■ **ACTION ITEM**
From the line that contains "Task: Advance to the next month" to the final line of the entries, return every line exactly and leave out all others.

(Stored records)
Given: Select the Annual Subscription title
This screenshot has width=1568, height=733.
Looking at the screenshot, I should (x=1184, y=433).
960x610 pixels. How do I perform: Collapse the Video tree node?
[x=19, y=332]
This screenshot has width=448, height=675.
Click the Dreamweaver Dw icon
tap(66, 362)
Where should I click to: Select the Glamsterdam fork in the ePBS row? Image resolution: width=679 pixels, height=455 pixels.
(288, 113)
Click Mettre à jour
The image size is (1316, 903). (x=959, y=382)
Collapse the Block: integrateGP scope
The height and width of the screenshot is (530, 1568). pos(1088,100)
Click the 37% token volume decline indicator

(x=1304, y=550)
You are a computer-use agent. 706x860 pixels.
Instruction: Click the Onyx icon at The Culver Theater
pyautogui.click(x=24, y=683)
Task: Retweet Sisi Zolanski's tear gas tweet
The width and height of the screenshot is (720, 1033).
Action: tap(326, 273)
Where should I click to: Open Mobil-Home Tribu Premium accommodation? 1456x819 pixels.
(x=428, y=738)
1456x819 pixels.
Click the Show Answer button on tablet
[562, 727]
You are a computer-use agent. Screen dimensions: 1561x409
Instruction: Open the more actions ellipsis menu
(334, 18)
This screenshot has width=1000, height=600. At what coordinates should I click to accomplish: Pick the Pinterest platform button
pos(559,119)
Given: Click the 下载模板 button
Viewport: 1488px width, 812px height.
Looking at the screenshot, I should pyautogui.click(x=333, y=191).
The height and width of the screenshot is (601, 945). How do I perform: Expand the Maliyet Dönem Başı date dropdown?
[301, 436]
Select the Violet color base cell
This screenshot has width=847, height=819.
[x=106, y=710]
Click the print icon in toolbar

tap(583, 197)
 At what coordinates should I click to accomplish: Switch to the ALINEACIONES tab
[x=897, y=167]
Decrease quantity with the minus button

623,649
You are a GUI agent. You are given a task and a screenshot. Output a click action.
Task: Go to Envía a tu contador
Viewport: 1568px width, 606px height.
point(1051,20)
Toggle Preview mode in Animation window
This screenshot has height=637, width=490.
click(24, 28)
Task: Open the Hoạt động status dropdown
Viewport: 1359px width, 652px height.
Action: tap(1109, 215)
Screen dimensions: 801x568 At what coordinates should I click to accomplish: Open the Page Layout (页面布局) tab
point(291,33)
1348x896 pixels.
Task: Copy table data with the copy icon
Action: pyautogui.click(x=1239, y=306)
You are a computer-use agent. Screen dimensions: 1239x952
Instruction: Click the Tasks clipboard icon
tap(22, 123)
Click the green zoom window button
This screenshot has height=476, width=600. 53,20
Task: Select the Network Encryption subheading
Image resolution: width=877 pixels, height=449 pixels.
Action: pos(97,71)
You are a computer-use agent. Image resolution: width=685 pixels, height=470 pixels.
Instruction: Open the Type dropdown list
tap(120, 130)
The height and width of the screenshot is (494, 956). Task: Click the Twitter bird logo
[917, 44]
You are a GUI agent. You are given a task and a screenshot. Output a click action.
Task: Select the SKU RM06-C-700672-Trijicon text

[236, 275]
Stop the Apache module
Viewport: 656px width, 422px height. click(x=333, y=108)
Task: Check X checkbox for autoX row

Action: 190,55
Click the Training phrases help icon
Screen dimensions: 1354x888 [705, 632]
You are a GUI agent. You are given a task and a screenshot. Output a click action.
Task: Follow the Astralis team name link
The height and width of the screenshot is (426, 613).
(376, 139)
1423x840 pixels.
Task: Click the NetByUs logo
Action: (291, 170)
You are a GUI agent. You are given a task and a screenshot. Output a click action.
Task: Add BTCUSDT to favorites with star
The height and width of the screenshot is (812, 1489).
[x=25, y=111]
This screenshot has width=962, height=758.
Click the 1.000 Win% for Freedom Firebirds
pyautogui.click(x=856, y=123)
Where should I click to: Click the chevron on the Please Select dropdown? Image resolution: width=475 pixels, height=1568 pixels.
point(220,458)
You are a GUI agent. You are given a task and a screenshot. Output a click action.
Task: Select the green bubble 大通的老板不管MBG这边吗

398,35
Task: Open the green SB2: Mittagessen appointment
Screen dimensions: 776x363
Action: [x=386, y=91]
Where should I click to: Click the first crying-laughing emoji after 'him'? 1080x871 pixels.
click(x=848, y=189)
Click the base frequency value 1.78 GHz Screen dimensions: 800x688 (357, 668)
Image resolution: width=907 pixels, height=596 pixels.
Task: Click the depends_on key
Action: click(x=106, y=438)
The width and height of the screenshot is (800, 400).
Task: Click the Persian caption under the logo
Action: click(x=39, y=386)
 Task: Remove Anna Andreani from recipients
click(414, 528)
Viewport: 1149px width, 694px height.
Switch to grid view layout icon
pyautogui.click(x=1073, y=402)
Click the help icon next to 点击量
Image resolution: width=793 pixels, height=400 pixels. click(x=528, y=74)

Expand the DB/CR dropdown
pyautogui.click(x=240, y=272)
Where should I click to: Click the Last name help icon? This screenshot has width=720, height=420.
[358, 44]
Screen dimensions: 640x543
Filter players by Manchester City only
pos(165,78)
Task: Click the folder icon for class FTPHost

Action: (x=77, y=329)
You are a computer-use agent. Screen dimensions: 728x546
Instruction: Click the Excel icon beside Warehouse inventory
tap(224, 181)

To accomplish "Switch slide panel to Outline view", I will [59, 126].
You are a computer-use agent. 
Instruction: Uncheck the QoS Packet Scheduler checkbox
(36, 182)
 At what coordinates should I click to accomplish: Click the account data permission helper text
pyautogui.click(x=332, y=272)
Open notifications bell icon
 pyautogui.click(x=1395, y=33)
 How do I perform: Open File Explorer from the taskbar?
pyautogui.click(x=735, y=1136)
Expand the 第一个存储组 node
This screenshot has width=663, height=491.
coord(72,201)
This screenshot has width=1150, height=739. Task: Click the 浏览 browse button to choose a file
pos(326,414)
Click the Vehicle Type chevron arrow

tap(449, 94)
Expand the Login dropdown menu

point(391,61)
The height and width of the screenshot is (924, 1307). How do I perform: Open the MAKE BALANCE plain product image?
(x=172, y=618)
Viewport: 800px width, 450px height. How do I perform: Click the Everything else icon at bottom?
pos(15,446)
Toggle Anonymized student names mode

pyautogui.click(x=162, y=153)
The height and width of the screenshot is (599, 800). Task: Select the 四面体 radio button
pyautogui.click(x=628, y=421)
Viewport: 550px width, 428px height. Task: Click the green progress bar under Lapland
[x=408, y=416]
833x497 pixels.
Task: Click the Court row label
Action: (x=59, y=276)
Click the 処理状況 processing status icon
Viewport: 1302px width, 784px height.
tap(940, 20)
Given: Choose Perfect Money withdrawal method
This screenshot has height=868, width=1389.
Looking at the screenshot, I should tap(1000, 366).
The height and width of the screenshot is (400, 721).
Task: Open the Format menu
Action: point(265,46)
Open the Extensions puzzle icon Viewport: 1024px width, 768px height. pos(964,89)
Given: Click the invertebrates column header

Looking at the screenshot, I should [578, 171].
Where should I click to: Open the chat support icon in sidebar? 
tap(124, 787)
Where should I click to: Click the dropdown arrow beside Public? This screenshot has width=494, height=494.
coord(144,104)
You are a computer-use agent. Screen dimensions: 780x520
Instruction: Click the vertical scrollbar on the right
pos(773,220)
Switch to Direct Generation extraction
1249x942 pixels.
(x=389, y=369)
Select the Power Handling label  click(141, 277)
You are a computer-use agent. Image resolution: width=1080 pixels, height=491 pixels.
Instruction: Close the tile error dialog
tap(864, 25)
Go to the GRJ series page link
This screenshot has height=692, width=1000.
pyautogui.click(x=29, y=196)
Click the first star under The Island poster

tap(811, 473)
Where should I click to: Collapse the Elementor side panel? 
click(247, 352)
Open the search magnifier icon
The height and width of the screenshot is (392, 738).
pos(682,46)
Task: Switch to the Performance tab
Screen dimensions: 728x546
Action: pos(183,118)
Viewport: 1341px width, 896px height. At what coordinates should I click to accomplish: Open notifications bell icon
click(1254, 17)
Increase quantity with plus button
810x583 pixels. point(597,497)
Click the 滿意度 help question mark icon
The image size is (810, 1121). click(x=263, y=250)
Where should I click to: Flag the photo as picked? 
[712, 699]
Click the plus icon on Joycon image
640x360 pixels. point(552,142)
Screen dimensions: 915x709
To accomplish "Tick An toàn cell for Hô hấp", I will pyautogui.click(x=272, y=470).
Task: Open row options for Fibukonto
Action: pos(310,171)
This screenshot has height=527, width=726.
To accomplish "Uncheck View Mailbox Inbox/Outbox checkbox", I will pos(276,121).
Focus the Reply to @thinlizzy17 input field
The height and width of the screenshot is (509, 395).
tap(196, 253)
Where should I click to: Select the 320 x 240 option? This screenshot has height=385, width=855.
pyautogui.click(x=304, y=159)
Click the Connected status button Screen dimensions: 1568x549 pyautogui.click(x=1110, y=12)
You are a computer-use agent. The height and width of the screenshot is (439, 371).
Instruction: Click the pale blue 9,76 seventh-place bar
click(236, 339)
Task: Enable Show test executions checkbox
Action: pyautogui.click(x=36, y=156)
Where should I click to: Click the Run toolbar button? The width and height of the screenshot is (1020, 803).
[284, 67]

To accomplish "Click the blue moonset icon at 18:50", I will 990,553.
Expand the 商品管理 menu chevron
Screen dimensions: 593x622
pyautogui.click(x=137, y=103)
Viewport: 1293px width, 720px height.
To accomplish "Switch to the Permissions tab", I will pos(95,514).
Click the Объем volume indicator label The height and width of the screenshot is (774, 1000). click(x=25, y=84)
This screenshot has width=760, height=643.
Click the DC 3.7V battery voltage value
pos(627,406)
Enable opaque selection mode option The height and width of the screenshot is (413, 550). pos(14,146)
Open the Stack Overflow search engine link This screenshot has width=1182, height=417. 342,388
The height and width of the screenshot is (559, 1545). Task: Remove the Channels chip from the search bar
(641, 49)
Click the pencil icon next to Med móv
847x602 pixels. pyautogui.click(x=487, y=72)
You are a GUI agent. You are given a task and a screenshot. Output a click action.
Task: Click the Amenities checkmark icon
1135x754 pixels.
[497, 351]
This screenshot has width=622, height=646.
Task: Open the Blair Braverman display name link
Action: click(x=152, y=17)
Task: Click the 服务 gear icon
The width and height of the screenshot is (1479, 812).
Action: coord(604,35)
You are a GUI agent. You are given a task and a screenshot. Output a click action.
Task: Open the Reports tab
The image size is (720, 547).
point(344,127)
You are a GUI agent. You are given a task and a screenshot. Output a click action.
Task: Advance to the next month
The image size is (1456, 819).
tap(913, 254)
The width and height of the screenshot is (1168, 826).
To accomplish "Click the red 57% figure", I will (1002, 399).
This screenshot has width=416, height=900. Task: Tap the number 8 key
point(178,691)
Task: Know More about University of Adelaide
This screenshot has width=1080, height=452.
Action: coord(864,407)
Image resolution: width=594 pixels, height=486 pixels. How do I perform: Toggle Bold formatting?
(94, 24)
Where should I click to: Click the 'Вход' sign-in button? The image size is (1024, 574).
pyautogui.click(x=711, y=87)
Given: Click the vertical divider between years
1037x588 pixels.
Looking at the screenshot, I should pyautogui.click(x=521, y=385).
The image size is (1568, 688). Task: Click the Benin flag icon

■ **OUTPUT BELOW**
Task: Advance to the next month
The image size is (1456, 819).
tap(913, 254)
The width and height of the screenshot is (1168, 826).
To accomplish "Click the red 57% figure", I will (1002, 399).
This screenshot has width=416, height=900. Task: Tap the number 8 key
point(178,691)
Task: Know More about University of Adelaide
This screenshot has width=1080, height=452.
Action: coord(864,407)
Image resolution: width=594 pixels, height=486 pixels. How do I perform: Toggle Bold formatting?
(94, 24)
Where should I click to: Click the 'Вход' sign-in button? The image size is (1024, 574).
pyautogui.click(x=711, y=87)
Given: Click the vertical divider between years
1037x588 pixels.
Looking at the screenshot, I should pyautogui.click(x=521, y=385).
The image size is (1568, 688). Task: Click the Benin flag icon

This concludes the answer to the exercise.